Moriarty is already contemplating what a remount of Grim(m) could look like, with many elements staying the same but mixing in live actors at key moments. Until that can happen, the company is working toward a more conventional staging later this year, Working: a Musical, while hoping that the vaccine rollout will change the conversation around what productions get the go-ahead. From conversations Woodward has had, he expects safety protocols and expectations to start to shift with the rapid expansion of the vaccinated population. While Woodward sees this development as a significant catalyst for change, he acknowledged that it’s hard to say when exactly we’ll reach that tipping point.
The hope is that the shift will happen before the theatre’s intended return to indoor productions in the fall, though the theatre is moving forward with uncertainty around what the safety protocols will even be by the time fall arrives. Woodward is confident that, by that point, the number of people vaccinated will be significant enough to see case numbers dramatically fall. One of the more frustrating sticking points for many who’ve worked with Equity throughout the pandemic has been the union’s reliance on local COVID case numbers and infection rates to determine whether or not to approve of a production—an aspect, many have noted, that is beyond the control of a theatre.
At DTC, local medical advisors who have been reviewing their safety protocols feel confident that the theatre will be able to produce outdoors this summer, with fall being a reasonable expectation for a return inside.
“There will be some people that will be a little hot,” joked Woodward about outdoor productions during a Texas summer, “but we just want to get back to work. Our actors want to get back to work. And I know that our audiences are anxious to get out of the house and off Netflix to share in cultural activities with other people.”
The theatre also intends to have start times at 8 p.m. or later to account for that heat, though Woodward also pointed out that Texans are pretty used to the heat, with baseball, concerts, and other cultural activities taking place outside during normal summers. But much like Phoenix, he is expecting patrons to return slowly. It’s difficult, after a theatre has been dark for a long period of time, to rebuild that auidence base, and he noted that it’s going to be a lot of work to remind audiences of what DTC has to offer.
As Moriarty has spoken with those outside the field, he’s gotten the feeling that there are aspects of a pre-pandemic way of doing things that people aren’t excited to get back to, whether it’s anxiety around returning to a physical office space or just missing the opportunity to turn in-person meetings into Zoom meetings. But when it comes to theatre, the champing at the bit to return to in-person, live theatre extends well beyond those creating the art. While there may still be some audience hesitancy this fall, he said, patrons are just as eager as the artists to get back to the art they’ve been missing.
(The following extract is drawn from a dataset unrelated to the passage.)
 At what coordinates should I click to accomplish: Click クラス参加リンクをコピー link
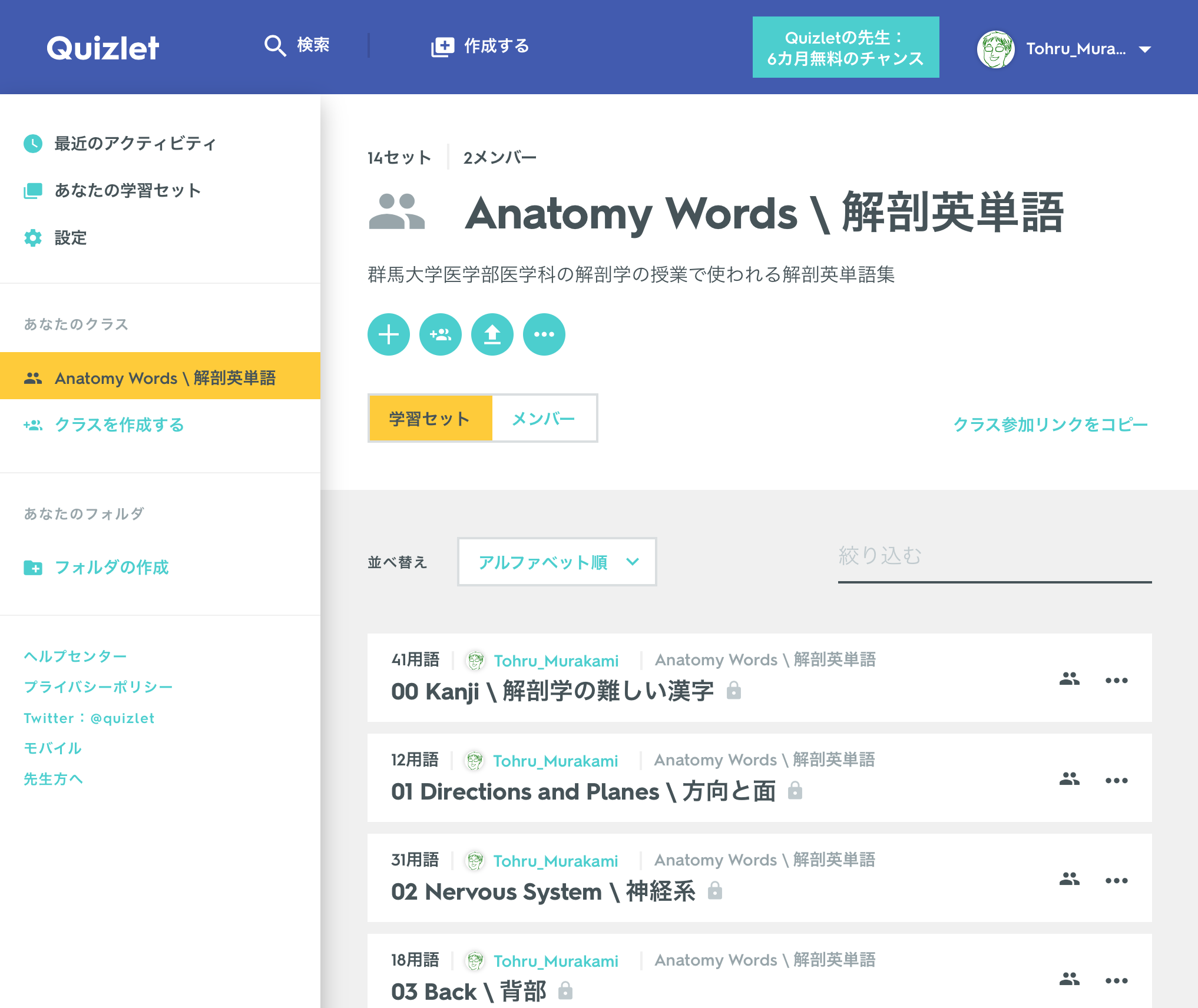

“I honestly believe by January that there will be a return to pre-pandemic levels,” Moriarty said. “I believe that we are in for an explosion once the dam breaks. It might not be August or September when it breaks, but when the dam breaks, there will be this explosion of pent-up desire for people to get out of their homes and engage with other human beings in shared spaces for shared stories and shared experiences. And I think that’s going to be great for theatre.”